Similar to you, my better-half has a fulfilling career, and her income is sufficient to cover all our expenses. In addition, I still pick up consulting projects that effectively doubles our monthly income. However, I prioritize recreation, time with friends/family and community service over consulting projects. We just returned from a two week trip to visit my family, but otherwise I've been mountain biking 5-6 days a week since mid-May. Before that, I was skiing 4-5 days a week all winter. In addition, I had been volunteering with some local non-profits for a long time and, leading up to my resignation, I became more involved with those organizations (joining the board, etc.). I'm an extreme introvert, and so it's good for me to participate on boards where I can collaborate with others for a shared purpose. In that area, I have had extraordinary success and have now seen these organizations flourish over the past few years.

These forums were incredibly helpful as I planned my departure, and feeling good about our financials gave me time to process that perceived loss of a career. So congrats on your resignation!
 
So many similarities. Wisconsin...check. Long time employee of a company that was making a difference...check. Company lost it's way, not illegal, but not a place that I wanted to work...check I resigned 18 months ago, in my late 50's.

I didn't think about what was next for six months. I was in tech, and afterwards took a couple courses in an area that I was interested in. But decided I didn't want a full time job in that area. I tried a part time job working with disabled people and really like it. I'll keep doing that. I volunteer one day a week. I'm learning a new language.

I felt lost after I quit. But I know I did the right thing. I still talk to former coworkers and things have only gotten worse. If I had to do it all over again, I would have been out the door earlier.

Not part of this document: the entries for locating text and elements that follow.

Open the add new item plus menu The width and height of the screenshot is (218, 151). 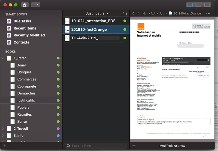(35, 5)
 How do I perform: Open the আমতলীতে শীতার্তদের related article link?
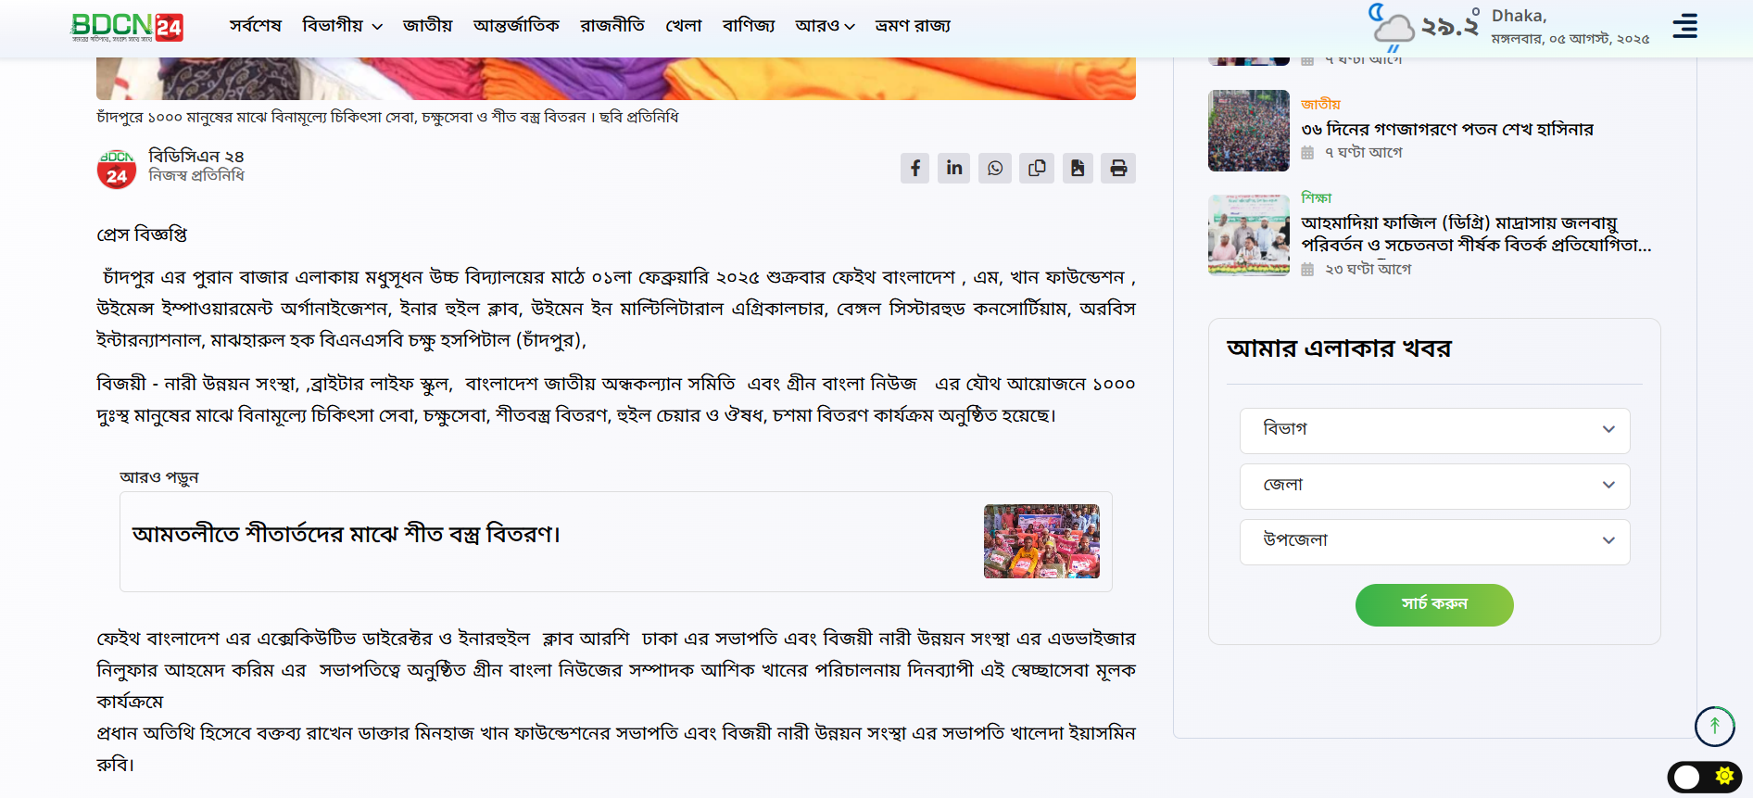pyautogui.click(x=347, y=535)
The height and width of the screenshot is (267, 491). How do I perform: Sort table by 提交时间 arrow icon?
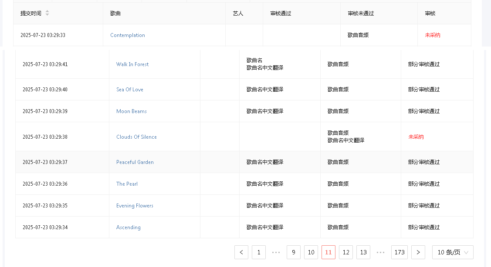coord(47,13)
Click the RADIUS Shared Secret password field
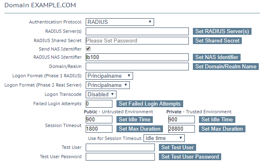This screenshot has width=260, height=163. click(x=137, y=40)
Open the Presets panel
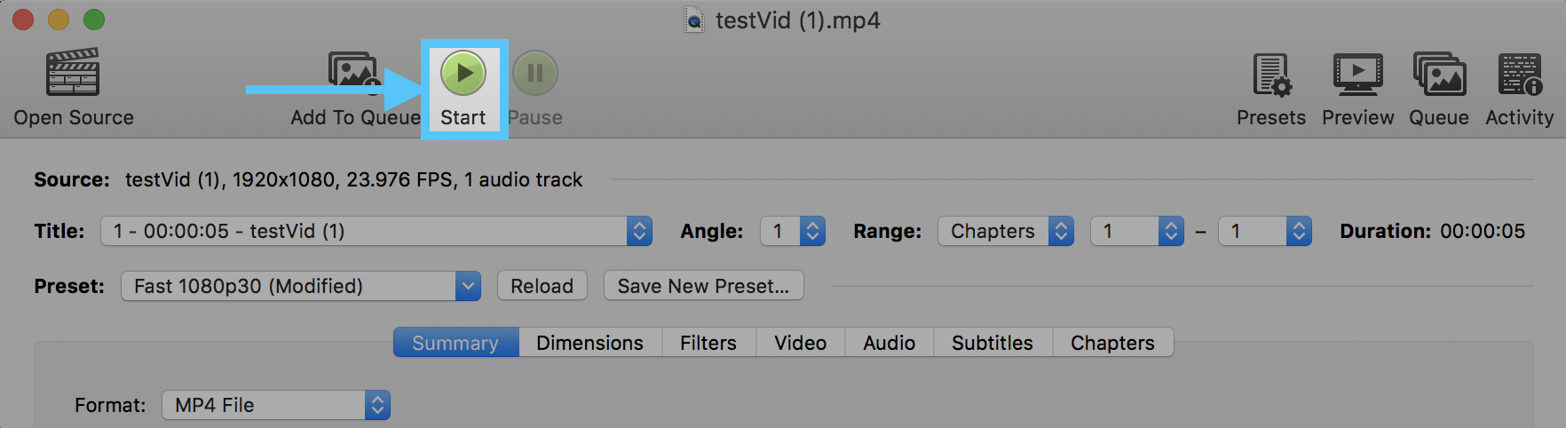1566x428 pixels. click(1271, 75)
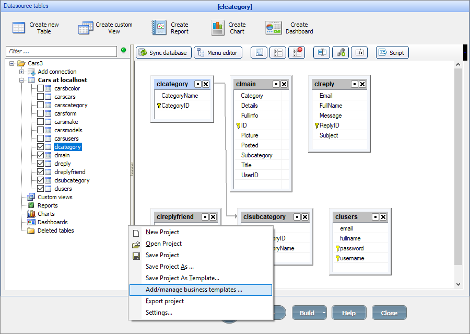
Task: Enable the carsmodels table checkbox
Action: [x=40, y=130]
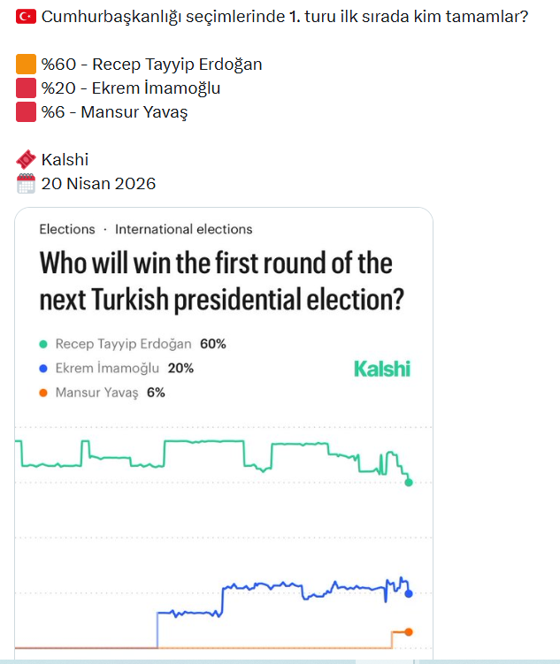
Task: Click the green endpoint of Erdoğan's line
Action: point(408,483)
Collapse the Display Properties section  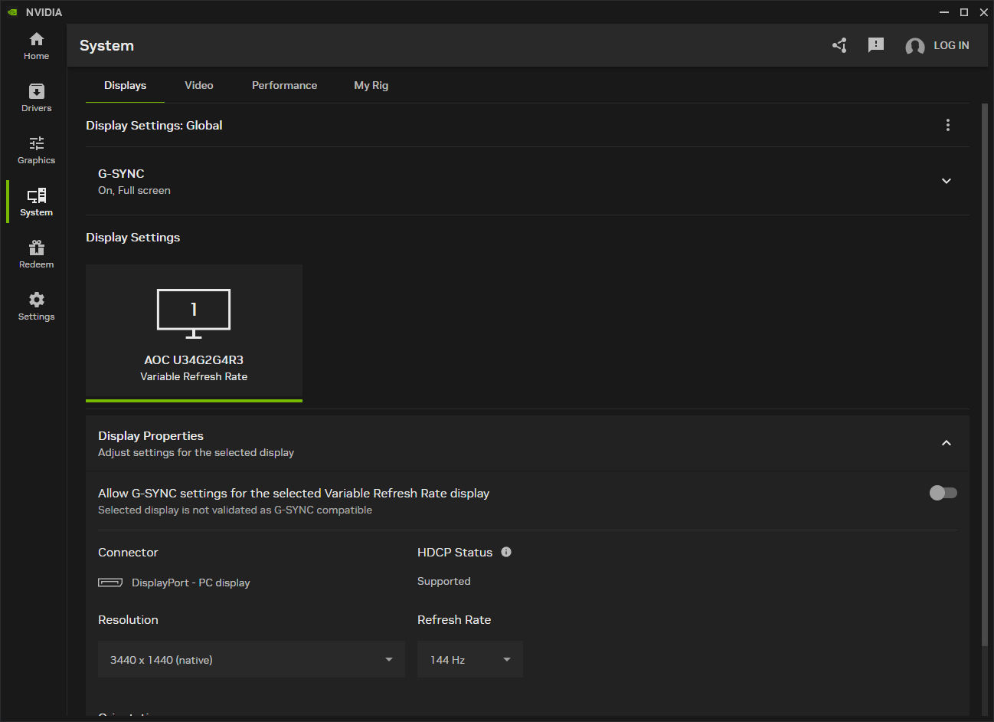(x=946, y=443)
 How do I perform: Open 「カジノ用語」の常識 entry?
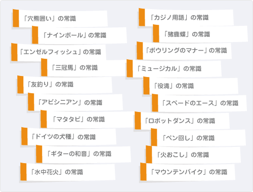[186, 17]
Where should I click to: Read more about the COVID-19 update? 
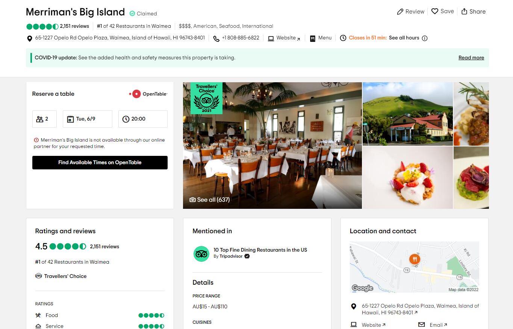(471, 57)
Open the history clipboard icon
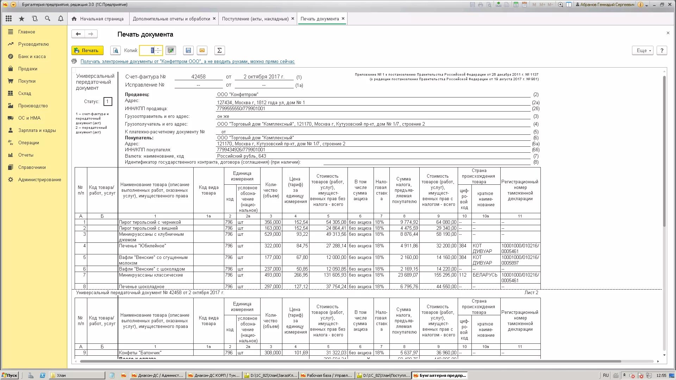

Oh, and we left Wisconsin and moved to a place without mosquitos. :)
Leaving Wisconsin is a good start. Cost of moving along with aging parents that need my help keep me in Wisconsin even though I despise the place for the 7 coldest months of the year and tolerate it for the other 5.
 
I'm 53 too & been self employed for 5+ years doing what I enjoy. I also take time to do things for neighbors (mow grass when I'm already doing my own, help clean after the storms. Doing for others is really for you too.
Wow that's great that you are able to do that. I can't imagine being able to mow another persons lawn right after doing mine. I have to take a lot of OTC pain meds and a couple breaks to mow my own lawn. No way i'm doing another one too.
 
Make sure your profile is up to date on LinkedIn. Someone may just offer you a consulting opportunity that's tough to turn down. This may be just what you need in terms of social contacts and to lose the "lost puppy" persona. Some easy money to blow on stuff isn't too bad either.
 
Wow that's great that you are able to do that. I can't imagine being able to mow another persons lawn right after doing mine. I have to take a lot of OTC pain meds and a couple breaks to mow my own lawn. No way i'm doing another one too.
No biggie. Maybe 15 minutes for the front.
 
Leaving Wisconsin is a good start. Cost of moving along with aging parents that need my help keep me in Wisconsin even though I despise the place for the 7 coldest months of the year and tolerate it for the other 5.
Wowza.
I thought Wisconsin had great cheese 🧀 and great beer 🍺.
Have I been wrong all along?
 
Wowza.
I thought Wisconsin had great cheese 🧀 and great beer 🍺.
Have I been wrong all along?
Not enough to make up for 7 months of excessive cold IMO. There are worse places though.
 
I've spent a couple of summer vacations visiting Wisconsin. Lovely in summer! Nice weather. Would never go there in winter, however.